Of course, history teaches us life’s lesson and the future gives us the opportunity to plan the course over mysterious waters. But it all goes down to us, of what we are now and of how we believe ourselves that we have learned it all and have the capacity to chart our future.
And I do.
A question always asked to a successful person is the secret of success. Funny thing is, the movie somewhat made a parody of this. When Mr. Ping (Po’s father) revealed the secret of the family’s noodle soup, he said there is none. He just made it up just to entice customers; a psychological tactic employed even in real life. When Po finally receives the Dragon Scroll that will give him great power, he found nothing in it. It’s just a piece of parchment, reflected in it is the mirror-image of the holder. There you go. Secret to life’s success is overrated. It’s a secret no more yet a lot of people still are in search for the answer where in fact they will find it in the mirror in front of them. Or maybe let’s do away with mirrors. Ask ourselves upfront, sideward, inward… outward. And in an idle day like that was, I always sit in my place of respite and do nothing. Physically I’m idle but my mind wanders, travels. Today is a great day for me because I live yet another day. I survived. I didn’t hang myself or slashed my wrist out of depression. I simply survived. Today.

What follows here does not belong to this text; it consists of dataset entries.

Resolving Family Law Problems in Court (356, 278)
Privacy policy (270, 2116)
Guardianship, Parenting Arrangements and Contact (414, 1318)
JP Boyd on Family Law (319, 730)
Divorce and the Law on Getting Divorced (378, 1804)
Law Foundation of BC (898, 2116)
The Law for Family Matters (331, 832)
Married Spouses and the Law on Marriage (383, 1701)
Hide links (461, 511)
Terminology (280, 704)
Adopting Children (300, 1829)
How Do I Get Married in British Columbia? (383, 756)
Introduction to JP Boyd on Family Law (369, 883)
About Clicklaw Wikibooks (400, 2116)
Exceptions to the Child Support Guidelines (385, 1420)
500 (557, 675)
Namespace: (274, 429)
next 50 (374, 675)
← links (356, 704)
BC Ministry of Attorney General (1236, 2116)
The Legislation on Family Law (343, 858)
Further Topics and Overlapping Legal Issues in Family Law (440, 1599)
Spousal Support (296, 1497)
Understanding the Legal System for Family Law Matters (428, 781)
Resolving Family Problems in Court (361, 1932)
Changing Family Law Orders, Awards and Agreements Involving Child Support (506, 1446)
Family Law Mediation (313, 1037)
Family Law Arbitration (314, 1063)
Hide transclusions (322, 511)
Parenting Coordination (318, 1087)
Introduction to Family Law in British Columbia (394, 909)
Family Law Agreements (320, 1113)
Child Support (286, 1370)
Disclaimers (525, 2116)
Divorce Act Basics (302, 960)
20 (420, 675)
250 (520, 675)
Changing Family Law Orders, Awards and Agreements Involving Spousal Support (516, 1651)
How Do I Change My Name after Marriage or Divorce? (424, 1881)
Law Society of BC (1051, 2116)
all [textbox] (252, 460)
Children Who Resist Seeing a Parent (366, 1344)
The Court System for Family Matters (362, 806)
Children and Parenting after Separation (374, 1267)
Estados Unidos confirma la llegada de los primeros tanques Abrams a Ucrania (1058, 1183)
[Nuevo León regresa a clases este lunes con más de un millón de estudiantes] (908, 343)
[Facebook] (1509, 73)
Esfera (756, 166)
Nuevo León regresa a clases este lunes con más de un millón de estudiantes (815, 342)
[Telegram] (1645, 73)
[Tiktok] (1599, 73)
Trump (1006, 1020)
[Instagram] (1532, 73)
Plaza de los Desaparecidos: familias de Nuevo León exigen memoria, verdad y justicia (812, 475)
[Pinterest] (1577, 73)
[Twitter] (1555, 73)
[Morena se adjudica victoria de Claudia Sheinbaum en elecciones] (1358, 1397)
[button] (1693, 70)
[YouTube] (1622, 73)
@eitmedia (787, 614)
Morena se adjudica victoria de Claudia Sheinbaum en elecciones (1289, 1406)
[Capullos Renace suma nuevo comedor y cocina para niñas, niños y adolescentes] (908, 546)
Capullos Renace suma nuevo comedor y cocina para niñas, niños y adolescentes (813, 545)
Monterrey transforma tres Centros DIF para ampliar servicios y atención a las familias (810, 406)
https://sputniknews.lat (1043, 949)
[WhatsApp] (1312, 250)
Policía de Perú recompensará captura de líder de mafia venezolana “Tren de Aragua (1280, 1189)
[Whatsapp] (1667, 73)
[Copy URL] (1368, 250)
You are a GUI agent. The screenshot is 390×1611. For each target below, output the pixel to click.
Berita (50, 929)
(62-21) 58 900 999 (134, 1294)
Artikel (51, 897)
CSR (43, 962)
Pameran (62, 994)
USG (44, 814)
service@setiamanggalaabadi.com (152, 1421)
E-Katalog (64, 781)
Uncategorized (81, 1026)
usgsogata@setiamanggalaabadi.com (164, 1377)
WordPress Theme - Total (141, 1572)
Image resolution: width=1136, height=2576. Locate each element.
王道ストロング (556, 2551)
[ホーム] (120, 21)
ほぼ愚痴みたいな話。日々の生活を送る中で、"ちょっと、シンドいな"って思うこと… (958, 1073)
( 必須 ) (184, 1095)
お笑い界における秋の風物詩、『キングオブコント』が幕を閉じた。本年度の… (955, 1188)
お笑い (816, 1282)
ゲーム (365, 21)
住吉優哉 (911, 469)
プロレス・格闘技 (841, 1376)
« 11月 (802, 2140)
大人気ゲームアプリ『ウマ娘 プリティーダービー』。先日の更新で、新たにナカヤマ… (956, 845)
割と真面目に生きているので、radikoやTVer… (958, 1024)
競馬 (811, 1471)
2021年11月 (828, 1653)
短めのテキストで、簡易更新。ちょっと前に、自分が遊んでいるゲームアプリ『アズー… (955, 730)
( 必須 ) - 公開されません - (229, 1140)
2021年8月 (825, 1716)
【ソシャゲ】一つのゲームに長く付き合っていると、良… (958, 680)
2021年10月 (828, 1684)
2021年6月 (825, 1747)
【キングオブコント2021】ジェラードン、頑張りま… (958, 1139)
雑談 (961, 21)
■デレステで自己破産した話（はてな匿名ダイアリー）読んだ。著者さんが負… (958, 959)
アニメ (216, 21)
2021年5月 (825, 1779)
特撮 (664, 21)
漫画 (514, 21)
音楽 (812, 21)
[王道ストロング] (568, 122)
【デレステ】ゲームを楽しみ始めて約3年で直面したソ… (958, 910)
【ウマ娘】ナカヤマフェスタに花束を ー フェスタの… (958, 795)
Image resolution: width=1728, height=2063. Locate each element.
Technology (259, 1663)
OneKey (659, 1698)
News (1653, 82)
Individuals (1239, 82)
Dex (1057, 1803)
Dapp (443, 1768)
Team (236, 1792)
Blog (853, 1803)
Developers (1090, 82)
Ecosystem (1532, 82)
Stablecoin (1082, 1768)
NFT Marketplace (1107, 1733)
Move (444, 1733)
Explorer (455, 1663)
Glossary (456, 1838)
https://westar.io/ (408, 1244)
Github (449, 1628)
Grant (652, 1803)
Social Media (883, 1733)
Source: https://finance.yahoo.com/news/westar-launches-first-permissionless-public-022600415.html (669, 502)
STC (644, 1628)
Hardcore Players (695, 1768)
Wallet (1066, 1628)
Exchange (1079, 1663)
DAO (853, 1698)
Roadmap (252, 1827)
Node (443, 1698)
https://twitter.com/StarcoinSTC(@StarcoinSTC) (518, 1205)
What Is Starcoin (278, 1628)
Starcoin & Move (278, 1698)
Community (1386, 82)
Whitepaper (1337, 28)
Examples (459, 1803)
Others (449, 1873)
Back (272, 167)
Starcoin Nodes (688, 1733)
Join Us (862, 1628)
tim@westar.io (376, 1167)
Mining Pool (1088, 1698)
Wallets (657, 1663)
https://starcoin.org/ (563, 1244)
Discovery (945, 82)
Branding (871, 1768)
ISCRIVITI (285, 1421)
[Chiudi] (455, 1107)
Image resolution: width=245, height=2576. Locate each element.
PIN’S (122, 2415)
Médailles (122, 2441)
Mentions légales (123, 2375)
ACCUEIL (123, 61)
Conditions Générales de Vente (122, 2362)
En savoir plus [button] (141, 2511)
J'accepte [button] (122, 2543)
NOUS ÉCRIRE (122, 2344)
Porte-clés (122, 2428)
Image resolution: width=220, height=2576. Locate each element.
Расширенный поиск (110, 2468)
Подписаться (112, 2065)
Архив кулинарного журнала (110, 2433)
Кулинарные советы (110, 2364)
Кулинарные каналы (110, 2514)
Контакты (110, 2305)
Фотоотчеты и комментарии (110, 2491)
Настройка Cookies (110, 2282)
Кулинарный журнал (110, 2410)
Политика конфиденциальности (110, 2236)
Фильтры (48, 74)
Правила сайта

So I live life and thanking God for the present. One thing separates me from those manic-depressive is that I consider regrets my life’s footnotes, taking them out for reference but do not define me. One thing separates me from people fearful of the future is that I’m willing to take risks. Of course, I have a plan – risks are just part of it.
Long term plan: see the world.
Short term plan: survive today.
And I just did. Again. One idle day seems to be worthwhile and it will come to pass before you know it. With tortang talong (it was my first time and I thank Kuya Marky for showing me how when we were in Georgia) and strips of bacon matching red wine, there is no secret ingredient for a sumptuous end-of-the-day meal. Who would have thought it could be a nice dinner combination? Well, it could have been attributed to the fact that there were almost nothing left inside the fridge from last grocery. Nonetheless, it established the idea that it is survival instinct to ultimately rely on oneself. No secret ingredient. No secret recipe of some sort. Just me cooking and enjoying the meal afterwards.
Maybe next time I’m out of stuff in the fridge, I’ll try ketchup soup.
Or maybe I'll just go out to the supermarket.